非溃疡性消化不良的心理干预措施
Psychological interventions for non-ulcer dyspepsia.
作者信息
Soo S, Moayyedi P, Deeks J, Delaney B, Lewis M, Forman D
出版信息
Cochrane Database Syst Rev. 2005 Apr 18(2):CD002301. doi: 10.1002/14651858.CD002301.pub4.
BACKGROUND
Studies have also shown that non-ulcer dyspepsia (NUD) patients have higher scores of anxiety, depression, neurotism, chronic tension, hostility, hypochondriasis and tendency to be more pessimistic when compared with the community controls. However, the role of psychological interventions in NUD remains uncertain.
OBJECTIVES
This review aims to determine the effectiveness of psychological interventions including psychotherapy, psychodrama, cognitive behavioural therapy, relaxation therapy and hypnosis in the improvement of either individual or global dyspepsia symptom scores and quality of life scores in patients with NUD.
SEARCH STRATEGY
Trials were identified by searching the Cochrane Controlled Trials Register (Issue 3-1999), MEDLINE (1966-99), EMBASE (1988-99), PsycLIT (1987-1999) and CINAHL (1982-99). Bibliographies of retrieved articles were also searched and experts in the field were contacted. Searches were updated on 10 December 2002 and 21 January 2004. The searches were re-run on 24 January 2005 and no new trials were found
SELECTION CRITERIA
All randomised controlled trials (RCTs) or quasi-randomised studies assessing the effectiveness of psychological interventions (including psychotherapy, psychodrama, cognitive behavioural therapy, relaxation therapy and hypnosis) for non-ulcer dyspepsia (NUD) were identified.
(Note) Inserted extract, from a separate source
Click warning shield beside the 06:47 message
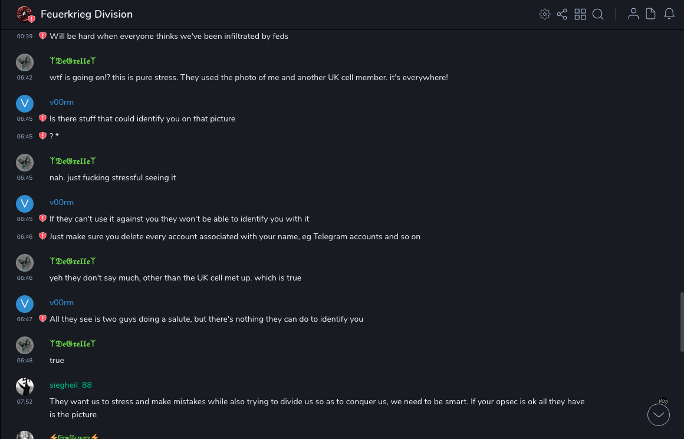Viewport: 684px width, 439px height. pyautogui.click(x=42, y=319)
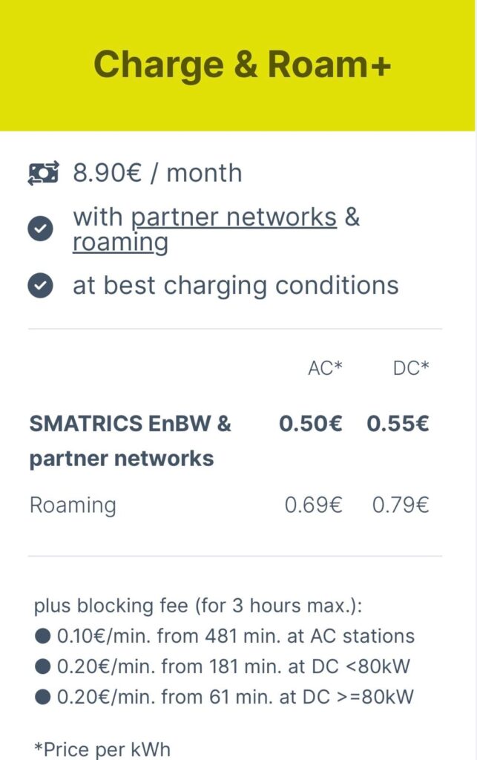Click the DC* column header
Image resolution: width=477 pixels, height=760 pixels.
pyautogui.click(x=411, y=368)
DATA COLLECTION AND ANALYSIS
Data collected included both individual and global dyspepsia symptom scores and quality of life (QoL) scores.
MAIN RESULTS
We identified only four trials each using different psychological interventions; three presented results in a manner that did not allow synthesis of the data to form a meta-analysis. All trials suggested that psychological interventions benefit dyspepsia symptoms and this effect persists for one year. However, all trials used statistical techniques that adjusted for baseline differences between groups. This should not be necessary for a randomised trial that is adequately powered suggesting that the sample size was too small. Unadjusted data was not statistically significant. The other problems of psychological intervention included low recruitment and high drop out rate, which has been shown to be greater in patients receiving group therapy.
AUTHORS' CONCLUSIONS: There is insufficient evidence from this review to confirm the efficacy of psychological intervention in NUD.
背景
研究还表明,与社区对照组相比,非溃疡性消化不良(NUD)患者在焦虑、抑郁、神经质、慢性紧张、敌意、疑病症以及更悲观倾向方面得分更高。然而,心理干预在NUD中的作用仍不确定。
目的
本综述旨在确定心理干预(包括心理治疗、心理剧、认知行为疗法、放松疗法和催眠)在改善NUD患者个体或整体消化不良症状评分及生活质量评分方面的有效性。
检索策略
通过检索Cochrane对照试验注册库(1999年第3期)、MEDLINE(1966 - 1999年)、EMBASE(1988 - 1999年)、PsycLIT(1987 - 1999年)和CINAHL(1982 - 1999年)来识别试验。还检索了所检索文章的参考文献,并联系了该领域的专家。检索于2002年12月10日和2004年1月21日更新。2005年1月24日重新进行检索,未发现新的试验研究。
选择标准
识别出所有评估心理干预(包括心理治疗、心理剧、认知行为疗法、放松疗法和催眠)对非溃疡性消化不良(NUD)有效性的随机对照试验(RCT)或半随机研究。
数据收集与分析
收集的数据包括个体和整体消化不良症状评分以及生活质量(QoL)评分。
主要结果
我们仅识别出四项分别采用不同心理干预的试验;三项试验呈现结果的方式不允许对数据进行综合以形成荟萃分析。所有试验均表明心理干预对消化不良症状有益,且这种效果持续一年。然而,所有试验都使用了针对组间基线差异进行调整的统计技术。对于样本量充足的随机试验而言,这本不必要,这表明样本量过小。未经调整的数据无统计学意义。心理干预的其他问题包括招募率低和脱落率高,且已表明接受团体治疗的患者中这一情况更为严重。
作者结论
本综述没有足够证据证实心理干预对NUD的疗效。